Tuesday, 14 February 2017

2:45 pm

Photo of Mick WallaceMick Wallace (Wexford, Independent) | Oireachtas source

The public inquiry should have a criminal investigation running in parallel to it and this should be pursued by police from outside the country. Many bad things have happened.

The Taoiseach said that everybody has the presumption of innocence. He has a short memory. For several years, according to the Fine Gael-Labour Government, Maurice McCabe was guilty until proven innocent. Nóirín O'Sullivan talked yesterday of a campaign of false accusations against her. Is she saying that Maurice McCabe was lying? Is she saying that David Taylor, Keith Harrison, Nick Keogh, Sinéad Killian, Eve Doherty, Donal O'Connell and others are all liars? If she genuinely did not know how whistleblowers were treated, she is not fit for the job because she did not know what was going on in the force.

In the context of the O'Higgins inquiry, she instructed her legal team to give false evidence until Maurice McCabe's tape turned that upside down. If she was innocent, why did she not sanction or discipline the two gardaí involved?

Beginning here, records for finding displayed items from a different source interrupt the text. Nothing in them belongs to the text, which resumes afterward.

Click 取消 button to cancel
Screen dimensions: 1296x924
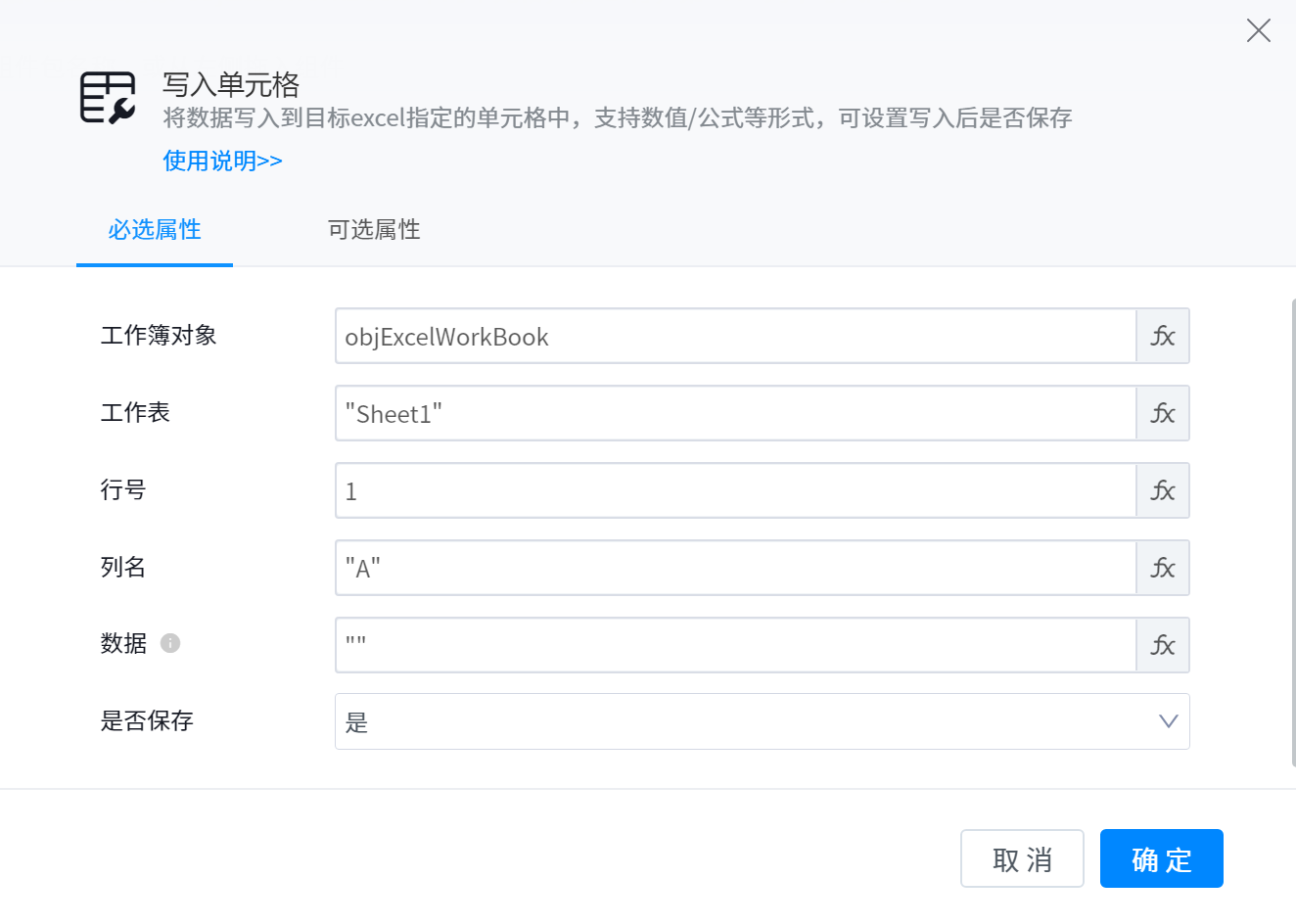1022,858
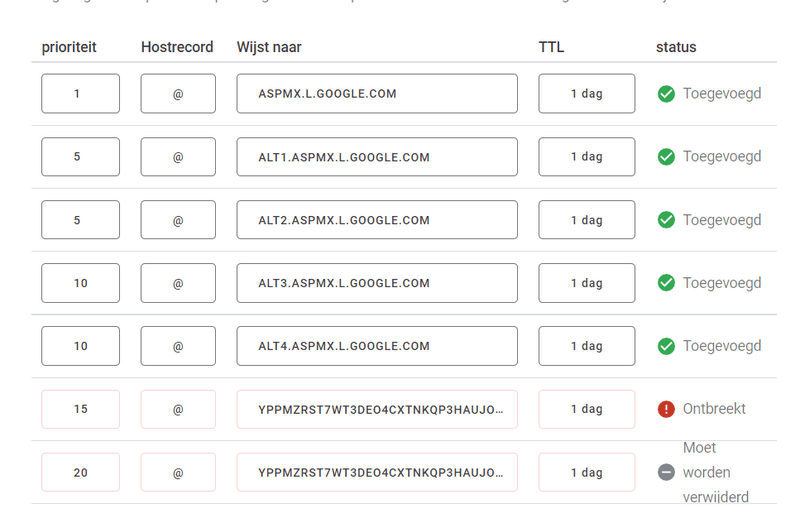Click the red Ontbreekt warning icon

pos(666,409)
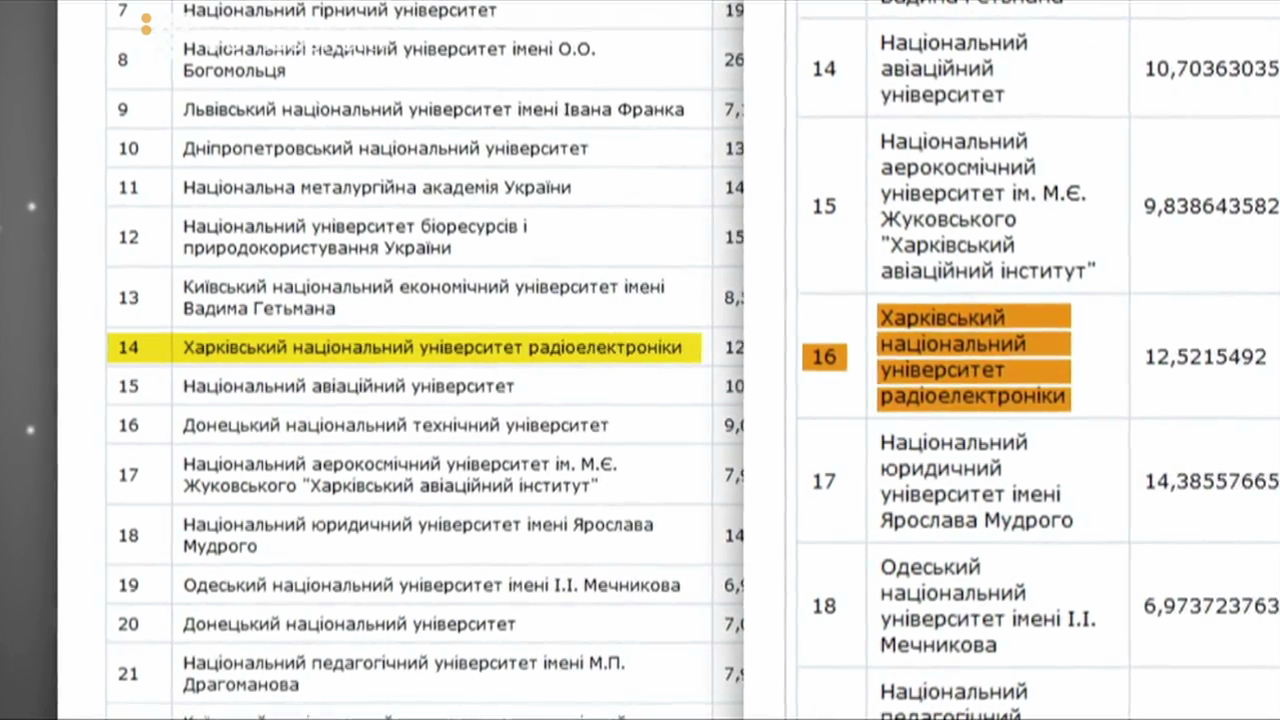The image size is (1280, 720).
Task: Click value 10,70363035 beside Національний авіаційний університет
Action: 1211,69
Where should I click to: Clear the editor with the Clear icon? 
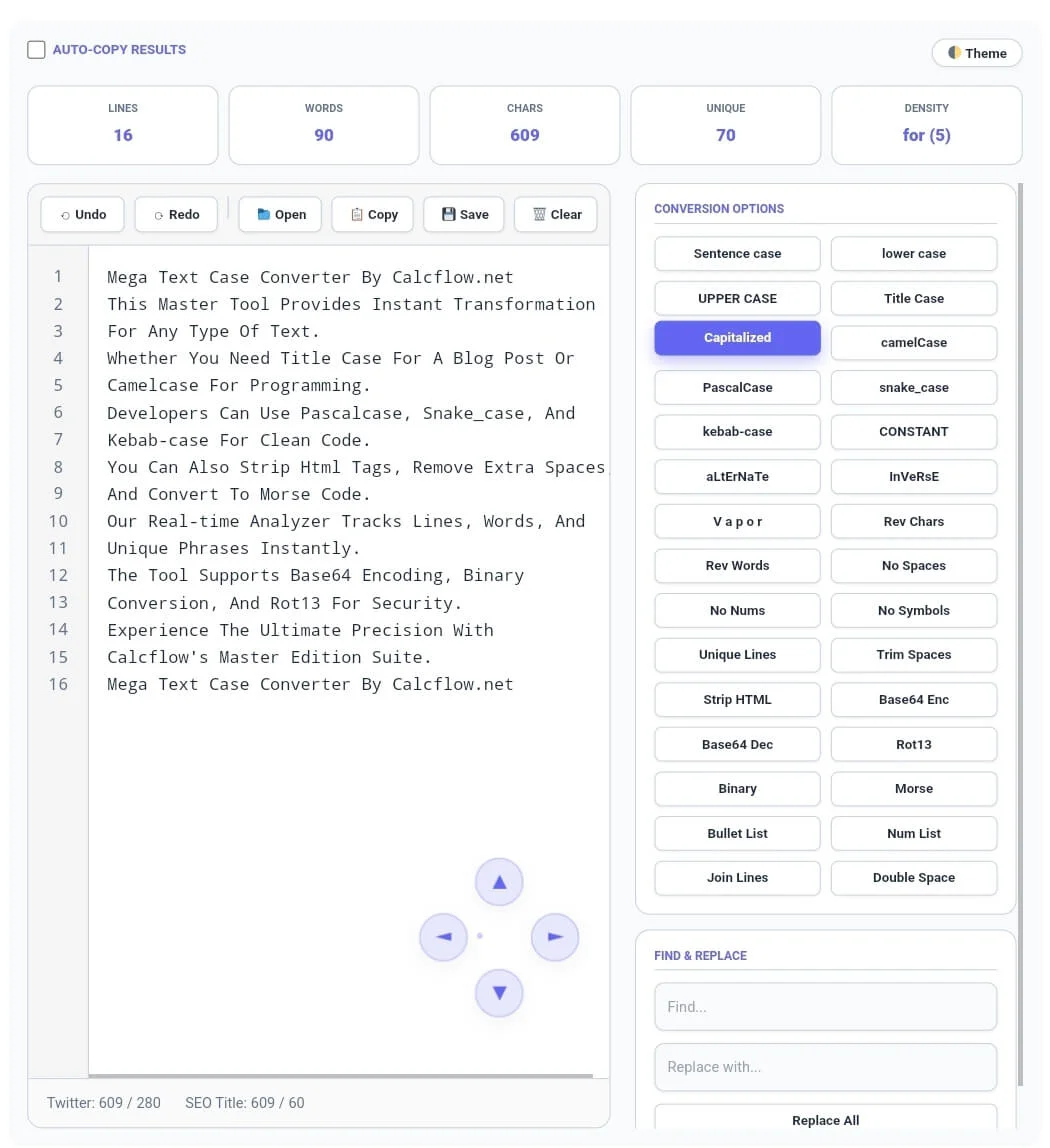click(x=539, y=213)

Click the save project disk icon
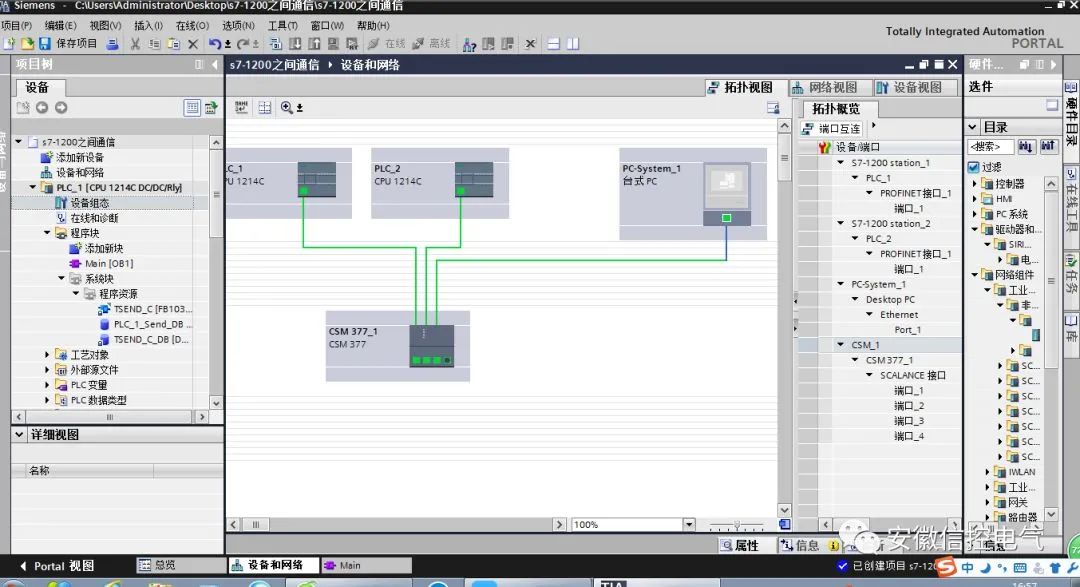click(45, 44)
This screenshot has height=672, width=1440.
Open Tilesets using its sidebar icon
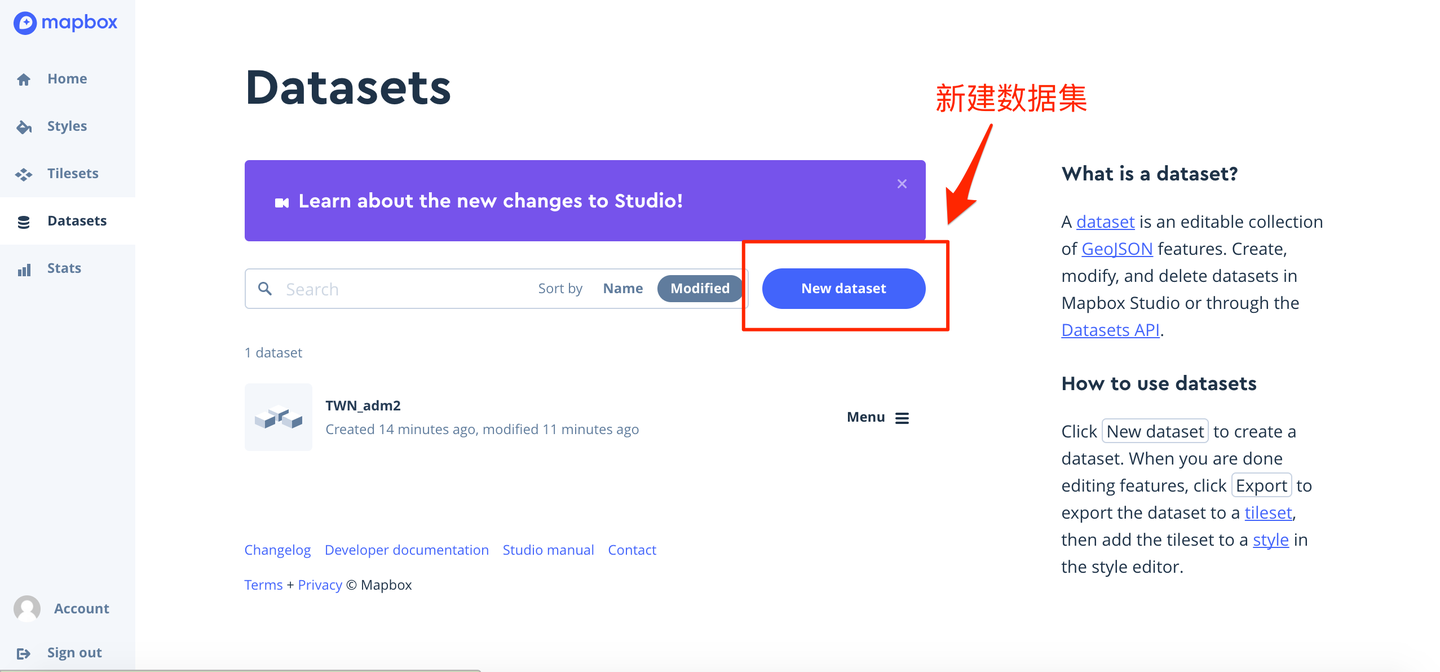(22, 172)
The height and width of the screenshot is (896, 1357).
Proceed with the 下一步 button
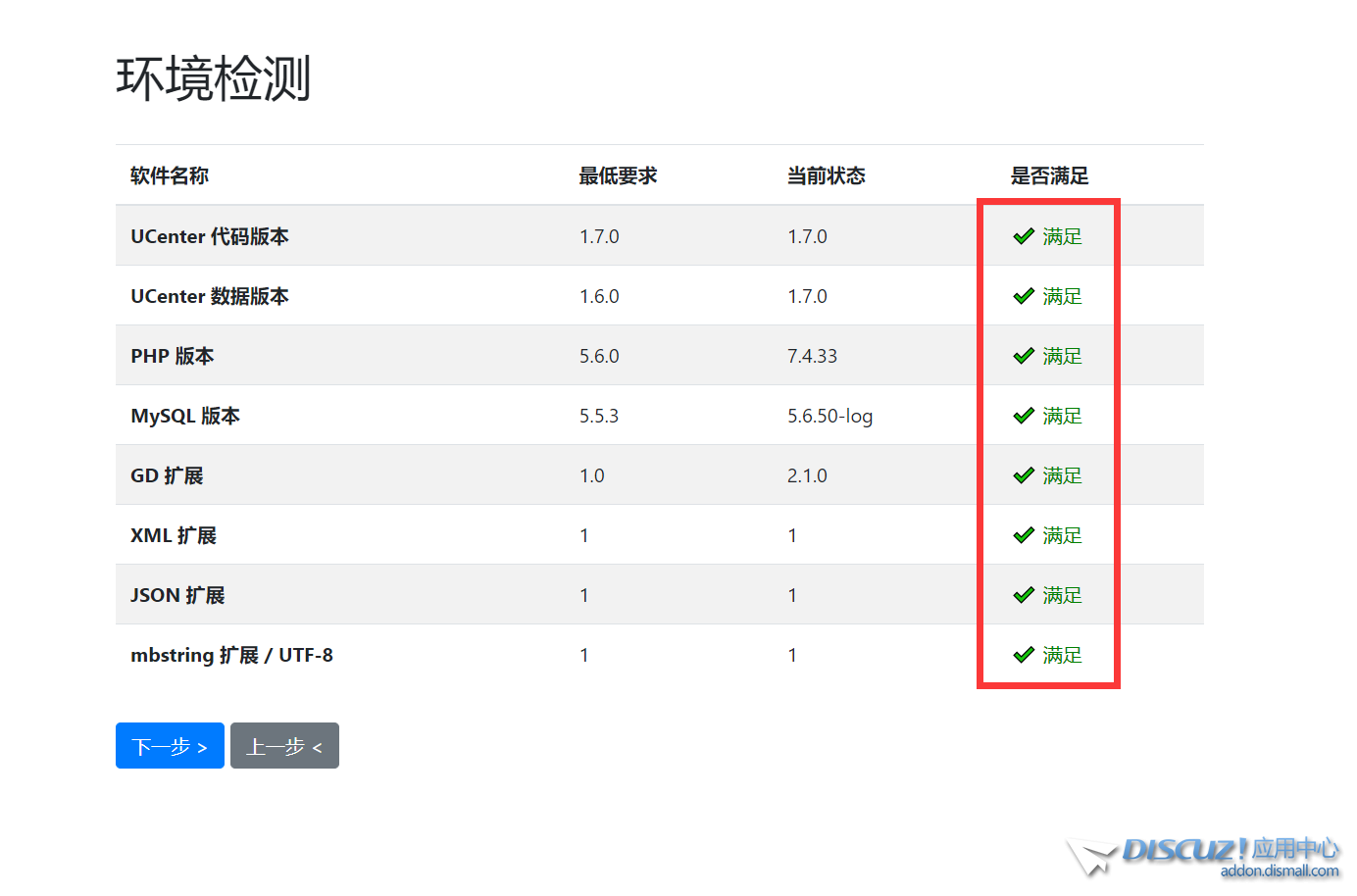tap(170, 746)

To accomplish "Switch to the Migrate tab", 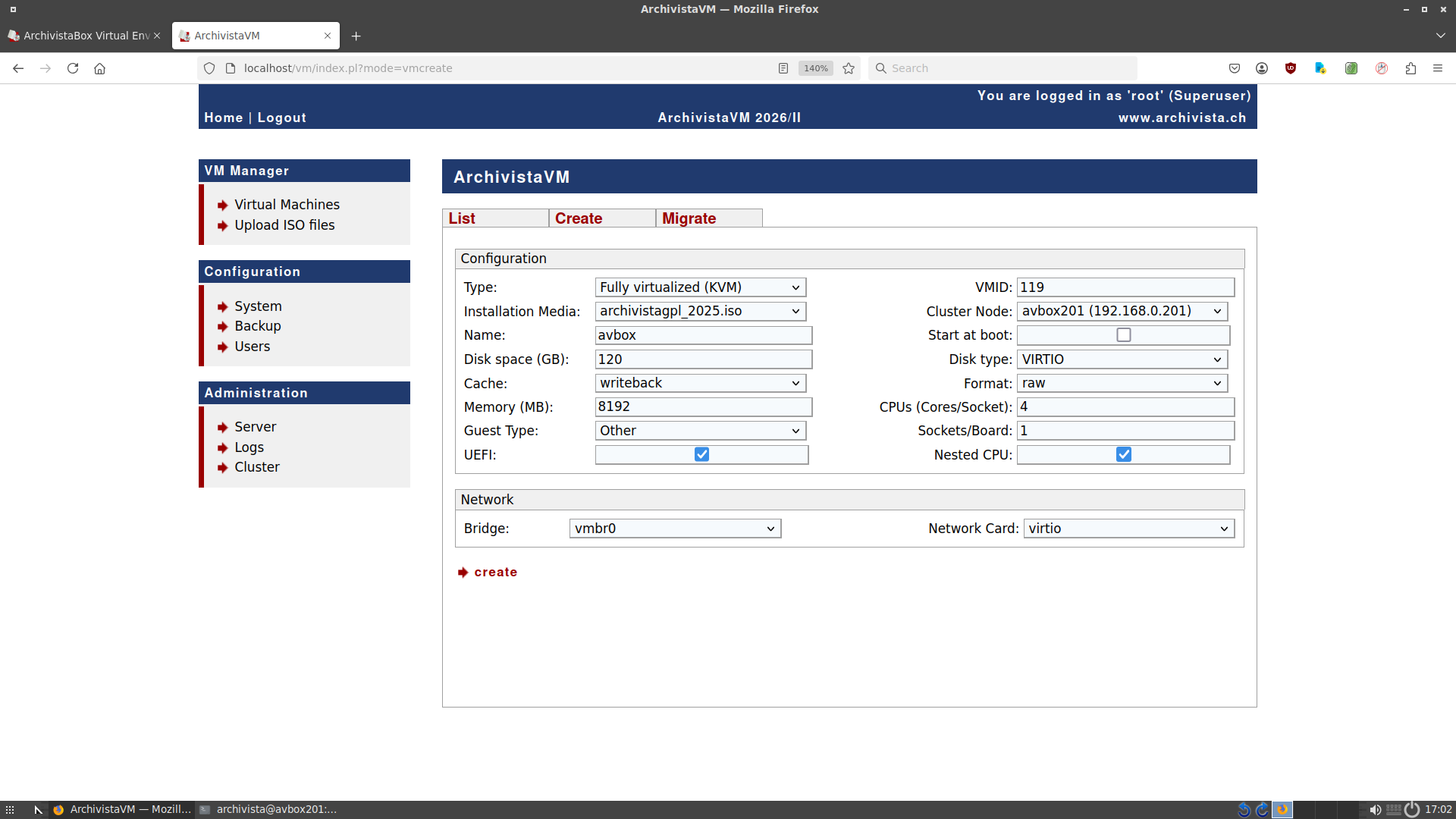I will [689, 218].
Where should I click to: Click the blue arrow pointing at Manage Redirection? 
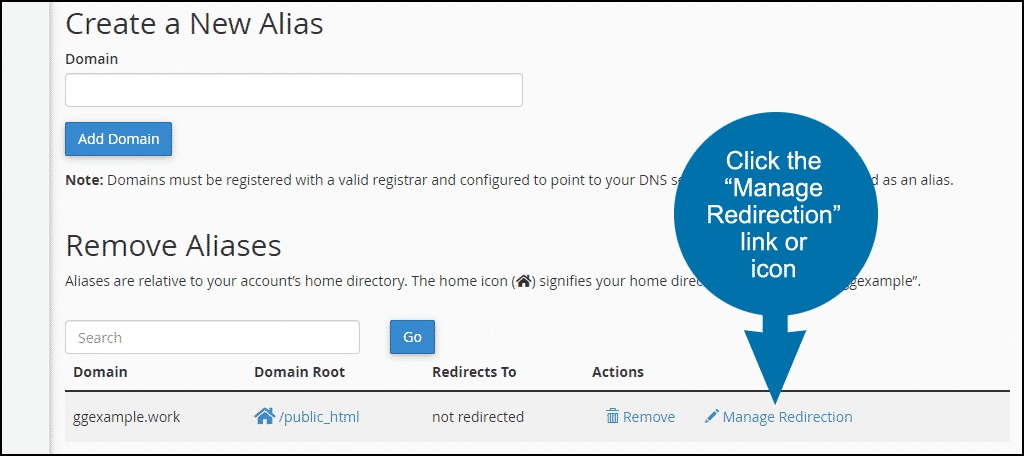coord(774,360)
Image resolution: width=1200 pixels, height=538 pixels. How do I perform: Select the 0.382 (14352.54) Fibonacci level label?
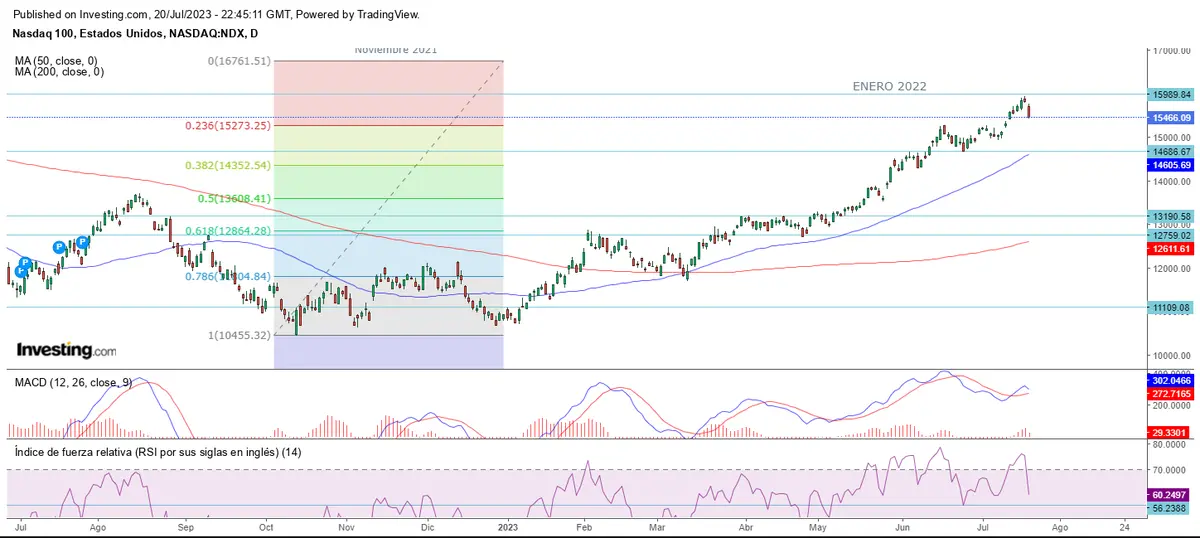coord(228,165)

It is a long time ago. How can the Taoiseach explain that when Nick Keogh reported Garda involvement in the heroin trade in Athlone he faced five internal investigations that same year but none before that. Why? Why was the superintendent whom Nick Keogh accused of bullying and harassing him put on the promotion list? In 2014, the Garda Commissioner appointed an assistant commissioner to look at Keith Harrison's complaint. The assistant commissioner leaked information back to the superintendent who was the subject of the complaint. On foot of a different complaint involving the very same superintendent that same assistant commissioner was asked to carry out an investigation. If all this was not bad enough, when GSOC, following its investigation into the second matter, asked for disciplinary proceedings to be taken by An Garda Síochána, whom did Nóirín appoint over it? One would never guess - the same assistant commissioner.

In early 2014, a journalist contacted David Taylor when he was press officer. The journalist told him he had been to the family of the girl at the centre of the sex allegations against Maurice McCabe. He told him he had a great story which would be really damaging for McCabe. Taylor texted Callinan and O'Sullivan and told them the good news. Callinan texted him back to welcome it. Nóirín decided to ring him and have a good chat about it. This is the woman who said several weeks ago on "Today with Sean O'Rourke" that she had absolutely no knowledge and nor was she privy to any campaign to undermine any individual in An Garda Síochána. The press officer, David Taylor, who was given back his job yesterday, stated everybody in headquarters knew about the campaign against Maurice McCabe. Everybody, seemingly Taoiseach, except Nóirín. What does the Taoiseach think?